(Stored records)
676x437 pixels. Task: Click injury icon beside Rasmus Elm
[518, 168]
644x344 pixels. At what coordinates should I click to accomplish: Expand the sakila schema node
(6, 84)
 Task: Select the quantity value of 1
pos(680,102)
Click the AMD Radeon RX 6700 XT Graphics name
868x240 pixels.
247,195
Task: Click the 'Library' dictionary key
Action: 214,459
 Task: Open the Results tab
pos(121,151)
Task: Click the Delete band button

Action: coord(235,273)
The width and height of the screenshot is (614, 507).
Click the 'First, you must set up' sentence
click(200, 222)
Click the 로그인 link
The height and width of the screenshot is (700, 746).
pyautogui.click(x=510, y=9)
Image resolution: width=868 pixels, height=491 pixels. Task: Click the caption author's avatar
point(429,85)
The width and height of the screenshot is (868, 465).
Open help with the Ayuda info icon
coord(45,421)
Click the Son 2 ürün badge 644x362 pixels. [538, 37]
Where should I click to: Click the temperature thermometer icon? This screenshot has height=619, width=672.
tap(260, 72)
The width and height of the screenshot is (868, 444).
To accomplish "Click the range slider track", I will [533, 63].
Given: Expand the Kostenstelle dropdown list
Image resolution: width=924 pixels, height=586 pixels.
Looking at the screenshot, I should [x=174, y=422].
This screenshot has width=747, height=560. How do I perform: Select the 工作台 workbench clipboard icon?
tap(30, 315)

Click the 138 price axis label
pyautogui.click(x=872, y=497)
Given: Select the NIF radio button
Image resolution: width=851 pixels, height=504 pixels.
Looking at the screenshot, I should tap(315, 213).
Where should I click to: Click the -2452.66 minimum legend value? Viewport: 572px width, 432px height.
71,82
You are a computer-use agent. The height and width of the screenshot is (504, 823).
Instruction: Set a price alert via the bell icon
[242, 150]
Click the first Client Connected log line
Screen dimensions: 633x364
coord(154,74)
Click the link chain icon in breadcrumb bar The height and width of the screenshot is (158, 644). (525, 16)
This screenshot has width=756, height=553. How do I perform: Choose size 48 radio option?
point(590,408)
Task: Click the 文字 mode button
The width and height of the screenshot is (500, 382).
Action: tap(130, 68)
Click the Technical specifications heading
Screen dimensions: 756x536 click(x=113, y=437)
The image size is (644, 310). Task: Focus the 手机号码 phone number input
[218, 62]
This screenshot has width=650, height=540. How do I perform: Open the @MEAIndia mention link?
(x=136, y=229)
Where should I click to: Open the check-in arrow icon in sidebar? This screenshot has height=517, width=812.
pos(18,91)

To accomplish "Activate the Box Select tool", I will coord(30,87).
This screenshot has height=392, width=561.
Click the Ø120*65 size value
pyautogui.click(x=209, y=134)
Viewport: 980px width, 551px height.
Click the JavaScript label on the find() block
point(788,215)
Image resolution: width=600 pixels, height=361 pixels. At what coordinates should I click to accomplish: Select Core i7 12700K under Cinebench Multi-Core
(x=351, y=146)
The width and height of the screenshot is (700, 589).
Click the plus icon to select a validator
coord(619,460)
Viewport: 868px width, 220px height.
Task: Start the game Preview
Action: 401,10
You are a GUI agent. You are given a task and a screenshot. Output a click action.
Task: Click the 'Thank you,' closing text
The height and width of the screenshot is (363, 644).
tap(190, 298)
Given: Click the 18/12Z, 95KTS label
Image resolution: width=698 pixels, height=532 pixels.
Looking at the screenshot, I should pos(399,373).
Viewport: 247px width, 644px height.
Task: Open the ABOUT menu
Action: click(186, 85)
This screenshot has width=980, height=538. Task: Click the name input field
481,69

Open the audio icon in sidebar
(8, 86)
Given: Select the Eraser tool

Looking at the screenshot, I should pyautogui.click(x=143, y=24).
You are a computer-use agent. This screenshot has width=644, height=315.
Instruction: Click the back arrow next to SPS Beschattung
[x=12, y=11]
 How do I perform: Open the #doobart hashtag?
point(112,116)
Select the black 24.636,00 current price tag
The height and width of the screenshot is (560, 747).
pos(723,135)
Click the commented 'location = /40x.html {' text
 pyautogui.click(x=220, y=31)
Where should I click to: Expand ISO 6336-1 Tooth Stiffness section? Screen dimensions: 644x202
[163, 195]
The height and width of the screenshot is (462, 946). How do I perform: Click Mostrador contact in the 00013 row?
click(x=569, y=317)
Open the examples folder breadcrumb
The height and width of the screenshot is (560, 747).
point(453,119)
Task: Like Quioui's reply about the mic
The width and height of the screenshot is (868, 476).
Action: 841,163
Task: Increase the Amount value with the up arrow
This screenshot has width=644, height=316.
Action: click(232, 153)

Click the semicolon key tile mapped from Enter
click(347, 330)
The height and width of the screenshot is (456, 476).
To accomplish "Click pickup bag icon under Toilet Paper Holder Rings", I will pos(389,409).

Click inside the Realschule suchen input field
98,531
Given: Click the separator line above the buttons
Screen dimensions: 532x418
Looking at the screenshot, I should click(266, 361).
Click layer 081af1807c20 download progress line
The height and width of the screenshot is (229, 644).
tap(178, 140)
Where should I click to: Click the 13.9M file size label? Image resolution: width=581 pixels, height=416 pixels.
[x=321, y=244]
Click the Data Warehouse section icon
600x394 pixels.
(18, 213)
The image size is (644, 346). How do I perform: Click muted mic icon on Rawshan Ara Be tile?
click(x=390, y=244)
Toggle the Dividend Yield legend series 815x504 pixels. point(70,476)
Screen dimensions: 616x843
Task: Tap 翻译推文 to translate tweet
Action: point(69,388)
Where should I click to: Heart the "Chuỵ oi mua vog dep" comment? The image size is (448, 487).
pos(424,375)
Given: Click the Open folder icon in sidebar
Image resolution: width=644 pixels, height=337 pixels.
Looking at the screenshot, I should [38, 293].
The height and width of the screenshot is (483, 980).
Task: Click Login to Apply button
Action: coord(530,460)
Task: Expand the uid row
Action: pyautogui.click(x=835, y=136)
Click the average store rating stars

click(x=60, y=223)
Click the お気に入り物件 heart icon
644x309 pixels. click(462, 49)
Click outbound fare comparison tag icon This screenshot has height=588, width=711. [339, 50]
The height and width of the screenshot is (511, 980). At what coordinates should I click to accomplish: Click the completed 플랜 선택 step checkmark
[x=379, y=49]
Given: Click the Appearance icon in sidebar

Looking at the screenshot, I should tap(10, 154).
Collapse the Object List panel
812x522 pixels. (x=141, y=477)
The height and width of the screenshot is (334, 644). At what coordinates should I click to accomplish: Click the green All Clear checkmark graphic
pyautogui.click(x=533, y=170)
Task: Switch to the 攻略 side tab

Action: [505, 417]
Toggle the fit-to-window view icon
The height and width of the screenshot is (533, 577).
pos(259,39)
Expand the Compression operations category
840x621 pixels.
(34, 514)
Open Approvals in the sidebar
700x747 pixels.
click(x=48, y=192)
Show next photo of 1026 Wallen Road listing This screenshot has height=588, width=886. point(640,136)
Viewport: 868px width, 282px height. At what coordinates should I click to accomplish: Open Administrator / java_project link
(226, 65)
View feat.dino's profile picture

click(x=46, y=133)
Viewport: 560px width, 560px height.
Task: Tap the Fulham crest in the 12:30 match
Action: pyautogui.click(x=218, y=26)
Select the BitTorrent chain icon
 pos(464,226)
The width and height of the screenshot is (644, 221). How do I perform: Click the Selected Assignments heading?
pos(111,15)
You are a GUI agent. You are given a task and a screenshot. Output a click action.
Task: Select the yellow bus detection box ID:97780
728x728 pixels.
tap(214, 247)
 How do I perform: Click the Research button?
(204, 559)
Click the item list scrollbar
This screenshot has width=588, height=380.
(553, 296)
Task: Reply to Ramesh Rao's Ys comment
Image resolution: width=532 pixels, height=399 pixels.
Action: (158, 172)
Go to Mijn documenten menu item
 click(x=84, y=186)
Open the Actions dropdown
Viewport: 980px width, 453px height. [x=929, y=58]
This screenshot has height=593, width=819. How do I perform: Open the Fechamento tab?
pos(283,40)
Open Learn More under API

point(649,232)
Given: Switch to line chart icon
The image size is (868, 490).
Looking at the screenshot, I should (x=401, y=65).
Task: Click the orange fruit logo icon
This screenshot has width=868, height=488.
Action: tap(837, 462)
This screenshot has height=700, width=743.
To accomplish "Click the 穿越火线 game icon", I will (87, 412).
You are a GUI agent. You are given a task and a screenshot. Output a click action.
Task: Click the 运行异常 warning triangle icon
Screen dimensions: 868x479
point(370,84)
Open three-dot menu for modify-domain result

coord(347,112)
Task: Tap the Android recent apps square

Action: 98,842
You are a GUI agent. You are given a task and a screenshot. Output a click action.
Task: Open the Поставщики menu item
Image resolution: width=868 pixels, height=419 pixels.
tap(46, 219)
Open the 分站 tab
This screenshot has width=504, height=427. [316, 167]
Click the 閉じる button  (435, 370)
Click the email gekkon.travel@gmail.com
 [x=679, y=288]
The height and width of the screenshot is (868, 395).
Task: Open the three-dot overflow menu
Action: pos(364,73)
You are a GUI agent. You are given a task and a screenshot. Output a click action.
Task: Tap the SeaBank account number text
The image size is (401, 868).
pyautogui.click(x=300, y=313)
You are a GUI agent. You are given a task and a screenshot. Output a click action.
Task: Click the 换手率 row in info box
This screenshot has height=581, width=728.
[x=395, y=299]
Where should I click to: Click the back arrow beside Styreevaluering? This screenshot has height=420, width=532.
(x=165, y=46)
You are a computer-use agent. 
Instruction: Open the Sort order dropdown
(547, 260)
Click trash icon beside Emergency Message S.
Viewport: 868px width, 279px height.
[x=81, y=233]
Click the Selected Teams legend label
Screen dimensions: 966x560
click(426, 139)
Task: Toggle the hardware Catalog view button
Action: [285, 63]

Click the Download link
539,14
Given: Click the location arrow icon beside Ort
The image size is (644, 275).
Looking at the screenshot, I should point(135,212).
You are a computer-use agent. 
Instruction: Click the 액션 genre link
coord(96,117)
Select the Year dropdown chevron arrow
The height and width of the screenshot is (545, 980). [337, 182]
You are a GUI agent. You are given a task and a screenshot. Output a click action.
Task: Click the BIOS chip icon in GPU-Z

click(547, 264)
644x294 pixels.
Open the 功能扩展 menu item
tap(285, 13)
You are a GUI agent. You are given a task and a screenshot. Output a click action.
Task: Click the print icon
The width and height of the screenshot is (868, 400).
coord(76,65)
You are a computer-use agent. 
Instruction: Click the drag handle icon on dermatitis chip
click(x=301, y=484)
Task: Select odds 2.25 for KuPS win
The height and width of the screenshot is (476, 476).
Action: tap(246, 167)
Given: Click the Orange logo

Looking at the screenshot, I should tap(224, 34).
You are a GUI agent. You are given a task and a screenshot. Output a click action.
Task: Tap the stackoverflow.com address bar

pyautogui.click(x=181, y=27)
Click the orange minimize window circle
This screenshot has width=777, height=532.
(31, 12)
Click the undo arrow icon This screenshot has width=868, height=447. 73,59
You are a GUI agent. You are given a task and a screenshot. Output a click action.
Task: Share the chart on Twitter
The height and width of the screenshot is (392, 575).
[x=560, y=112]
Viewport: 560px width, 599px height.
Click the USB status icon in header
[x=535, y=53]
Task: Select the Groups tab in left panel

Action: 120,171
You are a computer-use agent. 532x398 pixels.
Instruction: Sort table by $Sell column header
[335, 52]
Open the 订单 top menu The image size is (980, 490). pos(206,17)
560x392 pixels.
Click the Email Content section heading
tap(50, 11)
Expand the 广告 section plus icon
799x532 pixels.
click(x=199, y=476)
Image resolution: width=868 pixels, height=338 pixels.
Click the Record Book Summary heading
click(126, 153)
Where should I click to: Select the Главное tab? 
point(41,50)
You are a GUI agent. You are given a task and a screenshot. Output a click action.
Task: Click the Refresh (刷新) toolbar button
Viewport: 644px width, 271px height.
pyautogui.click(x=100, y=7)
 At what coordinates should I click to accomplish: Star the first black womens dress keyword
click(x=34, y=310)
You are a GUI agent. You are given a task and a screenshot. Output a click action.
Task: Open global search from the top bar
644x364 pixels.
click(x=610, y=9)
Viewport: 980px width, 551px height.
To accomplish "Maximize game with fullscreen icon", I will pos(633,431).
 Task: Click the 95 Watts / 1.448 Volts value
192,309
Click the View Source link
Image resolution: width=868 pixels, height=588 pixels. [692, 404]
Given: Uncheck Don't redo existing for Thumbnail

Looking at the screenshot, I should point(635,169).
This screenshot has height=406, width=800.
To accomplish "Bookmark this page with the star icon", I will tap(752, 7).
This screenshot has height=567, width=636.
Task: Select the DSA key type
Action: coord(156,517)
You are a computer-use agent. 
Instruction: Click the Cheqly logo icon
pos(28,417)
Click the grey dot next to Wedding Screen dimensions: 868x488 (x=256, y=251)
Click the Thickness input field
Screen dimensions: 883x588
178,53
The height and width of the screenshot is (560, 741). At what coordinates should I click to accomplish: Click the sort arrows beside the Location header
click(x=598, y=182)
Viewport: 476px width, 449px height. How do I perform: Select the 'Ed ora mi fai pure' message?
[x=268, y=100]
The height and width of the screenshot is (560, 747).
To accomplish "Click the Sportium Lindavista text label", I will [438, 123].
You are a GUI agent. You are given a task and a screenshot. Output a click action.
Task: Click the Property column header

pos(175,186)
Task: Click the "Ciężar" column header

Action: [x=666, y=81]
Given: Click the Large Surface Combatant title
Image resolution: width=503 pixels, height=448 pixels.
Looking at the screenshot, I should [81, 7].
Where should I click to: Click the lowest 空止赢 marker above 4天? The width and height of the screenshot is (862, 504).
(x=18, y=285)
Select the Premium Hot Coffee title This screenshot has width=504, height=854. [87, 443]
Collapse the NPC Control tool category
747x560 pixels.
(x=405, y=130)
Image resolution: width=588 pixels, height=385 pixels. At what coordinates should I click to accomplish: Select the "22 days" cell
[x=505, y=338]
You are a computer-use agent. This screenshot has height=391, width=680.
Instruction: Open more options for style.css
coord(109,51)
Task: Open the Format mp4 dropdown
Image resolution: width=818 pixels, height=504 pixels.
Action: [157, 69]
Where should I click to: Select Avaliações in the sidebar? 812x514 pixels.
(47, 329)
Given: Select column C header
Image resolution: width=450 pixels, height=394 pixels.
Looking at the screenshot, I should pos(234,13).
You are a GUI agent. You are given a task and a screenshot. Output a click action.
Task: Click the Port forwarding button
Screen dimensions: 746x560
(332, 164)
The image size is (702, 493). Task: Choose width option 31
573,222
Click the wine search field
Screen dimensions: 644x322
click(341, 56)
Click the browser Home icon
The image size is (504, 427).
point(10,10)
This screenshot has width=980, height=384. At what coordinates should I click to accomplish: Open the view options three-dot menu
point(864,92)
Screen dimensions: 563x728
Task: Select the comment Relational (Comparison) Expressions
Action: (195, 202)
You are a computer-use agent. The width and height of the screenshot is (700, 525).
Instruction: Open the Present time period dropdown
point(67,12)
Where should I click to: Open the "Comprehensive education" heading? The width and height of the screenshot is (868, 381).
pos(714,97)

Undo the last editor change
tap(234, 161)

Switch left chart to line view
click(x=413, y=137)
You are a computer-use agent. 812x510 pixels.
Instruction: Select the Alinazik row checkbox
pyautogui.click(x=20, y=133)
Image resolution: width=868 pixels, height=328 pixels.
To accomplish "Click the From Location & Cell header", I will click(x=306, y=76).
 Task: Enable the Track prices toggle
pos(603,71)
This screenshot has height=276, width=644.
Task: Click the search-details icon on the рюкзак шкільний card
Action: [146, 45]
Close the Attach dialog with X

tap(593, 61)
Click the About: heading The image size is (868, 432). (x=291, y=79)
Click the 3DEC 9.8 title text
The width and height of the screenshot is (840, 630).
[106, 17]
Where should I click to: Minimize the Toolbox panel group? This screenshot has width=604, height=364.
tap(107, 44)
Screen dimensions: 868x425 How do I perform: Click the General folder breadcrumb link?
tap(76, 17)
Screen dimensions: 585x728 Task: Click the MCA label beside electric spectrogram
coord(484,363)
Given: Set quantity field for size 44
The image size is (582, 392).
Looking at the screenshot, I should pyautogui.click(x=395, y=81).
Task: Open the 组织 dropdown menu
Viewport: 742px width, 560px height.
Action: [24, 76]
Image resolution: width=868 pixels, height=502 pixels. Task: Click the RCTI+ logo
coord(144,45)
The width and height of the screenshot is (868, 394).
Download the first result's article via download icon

_INSTRUCTIONS FOR THE TASK_.
Nothing but the lines from the one containing "Image resolution: width=868 pixels, height=502" through the final line of the data above is to be reproduced, each exactly as written.

_YOUR RESPONSE_.
Image resolution: width=868 pixels, height=502 pixels. Task: Click the RCTI+ logo
coord(144,45)
The width and height of the screenshot is (868, 394).
Download the first result's article via download icon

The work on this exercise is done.